Teff roasted garlic and rosemary sourdough bread(ጤፍ፣ ነጭ ሽንኩርት እና የመጥበሻ ቅጠል ዳቦ)
1 cup teff flour
1 and 1/2 cups All-Purpose flour, barley flour and rye flour(mix) you can use any flour
1/4 cup flaxseed meal
2 teaspoons active dry yeast
1 tsp sugar
1 tsp salt
2 Tablespoons fresh chopped rosemary
8–10 roasted garlic cloves, chopped
coriander, Black seed (Tikur azmud), Fenugreek (Abish), Caraway (Nech azmud) powder 1tsp each
1/4 cup oil
First mix active dry yeast, Sugar into the lukewarm water and let it stand for about 5 minutes when starts to bubble add 1/2 cup teff flour mix it well and cover with plastic wrap. Let stand at room temperature to ferment overnight for 10 to 12 hours, even longer is fine. This will be used as yeast for the dough.

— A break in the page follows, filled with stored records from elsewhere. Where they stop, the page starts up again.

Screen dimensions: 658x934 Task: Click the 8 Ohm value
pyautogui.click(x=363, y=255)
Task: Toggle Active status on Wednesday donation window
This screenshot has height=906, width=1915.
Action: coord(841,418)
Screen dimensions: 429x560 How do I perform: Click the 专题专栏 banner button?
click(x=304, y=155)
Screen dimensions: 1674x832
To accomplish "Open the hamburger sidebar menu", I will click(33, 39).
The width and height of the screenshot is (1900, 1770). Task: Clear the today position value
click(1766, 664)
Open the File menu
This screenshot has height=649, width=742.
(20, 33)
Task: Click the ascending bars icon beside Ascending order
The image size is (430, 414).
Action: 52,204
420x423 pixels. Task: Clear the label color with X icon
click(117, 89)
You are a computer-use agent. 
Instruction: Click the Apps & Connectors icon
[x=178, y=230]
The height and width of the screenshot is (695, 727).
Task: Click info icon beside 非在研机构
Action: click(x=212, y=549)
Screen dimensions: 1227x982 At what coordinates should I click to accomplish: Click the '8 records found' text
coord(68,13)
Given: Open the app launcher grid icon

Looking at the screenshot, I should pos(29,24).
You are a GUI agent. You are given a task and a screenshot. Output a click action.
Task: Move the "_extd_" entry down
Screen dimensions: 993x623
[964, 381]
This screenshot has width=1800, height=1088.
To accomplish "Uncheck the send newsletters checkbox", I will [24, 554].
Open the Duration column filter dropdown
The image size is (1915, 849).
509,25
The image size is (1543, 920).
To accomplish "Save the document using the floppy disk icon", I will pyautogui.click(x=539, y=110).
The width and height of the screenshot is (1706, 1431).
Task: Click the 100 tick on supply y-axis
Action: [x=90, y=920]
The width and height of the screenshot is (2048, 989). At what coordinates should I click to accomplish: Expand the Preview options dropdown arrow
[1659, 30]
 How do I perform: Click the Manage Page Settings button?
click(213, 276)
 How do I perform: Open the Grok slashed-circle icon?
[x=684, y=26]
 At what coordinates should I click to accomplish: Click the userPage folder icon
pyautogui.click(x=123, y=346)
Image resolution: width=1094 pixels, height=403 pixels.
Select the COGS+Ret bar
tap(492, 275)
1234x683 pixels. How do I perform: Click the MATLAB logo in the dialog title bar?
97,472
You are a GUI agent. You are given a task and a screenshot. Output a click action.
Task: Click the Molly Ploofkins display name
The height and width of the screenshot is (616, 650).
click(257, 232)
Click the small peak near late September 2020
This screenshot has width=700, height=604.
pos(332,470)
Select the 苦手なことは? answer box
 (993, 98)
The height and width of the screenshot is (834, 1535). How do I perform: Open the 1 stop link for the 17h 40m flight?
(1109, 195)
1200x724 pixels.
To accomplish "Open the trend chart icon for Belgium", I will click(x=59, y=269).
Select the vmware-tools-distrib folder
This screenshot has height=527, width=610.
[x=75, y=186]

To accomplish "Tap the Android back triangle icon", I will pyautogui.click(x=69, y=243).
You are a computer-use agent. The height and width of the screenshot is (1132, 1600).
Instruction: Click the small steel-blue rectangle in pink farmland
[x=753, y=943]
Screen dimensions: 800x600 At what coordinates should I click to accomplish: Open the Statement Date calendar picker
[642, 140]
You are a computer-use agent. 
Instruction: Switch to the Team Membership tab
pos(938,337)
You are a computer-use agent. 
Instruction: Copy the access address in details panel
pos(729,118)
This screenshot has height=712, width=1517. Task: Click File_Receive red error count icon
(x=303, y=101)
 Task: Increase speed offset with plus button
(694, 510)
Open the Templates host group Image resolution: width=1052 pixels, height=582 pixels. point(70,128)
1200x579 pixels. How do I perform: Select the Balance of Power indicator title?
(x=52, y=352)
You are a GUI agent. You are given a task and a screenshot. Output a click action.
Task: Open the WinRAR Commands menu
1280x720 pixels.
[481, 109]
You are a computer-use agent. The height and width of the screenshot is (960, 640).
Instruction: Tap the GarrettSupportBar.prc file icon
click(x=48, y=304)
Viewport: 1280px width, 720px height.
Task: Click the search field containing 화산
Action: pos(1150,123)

Next day Place garlic in a small baking dish. Drizzle garlic with oil. Cover garlic and roast for few minutes or until cloves are soft and lightly browned. Remove from the oven and let cool before adding to the dough. In a large bowl, add water, flaxseed, and all-Purpose flour stir together until completely combined. Let stand for 15 minutes. Add teff starter, barley, teff, rye, spices, rosemary, garlic, salt, and oil to the flaxseed mixture. knead very well by hand. You have to knead until it becomes smooth. Make sure that the dough is flexible. Drizzle the dough with oil and turn the dough over to coat all sides. Cover with plastic wrap on the top cover with a towel and let rise about 1 hour or until the dough has doubled in size. When the dough has doubled in size, lightly flour the countertop take the dough out of the bowl on to the counter. Don’t punch the dough down to preserve the air bubbles. Pull each corner of the dough into the center of the loaf one at a time. Repeat this process until the dough feels relatively stiff, then spray the baking pan and place the dough. Cover with a clean tea towel and let rise for 30 minutes. While your bread does its final rise, heat the oven to 450 degrees F. Bake in the preheated oven for 30 to 40 minutes and tops of loaves are very puffed. Transfer to a cooling rack and cool completely before you cut.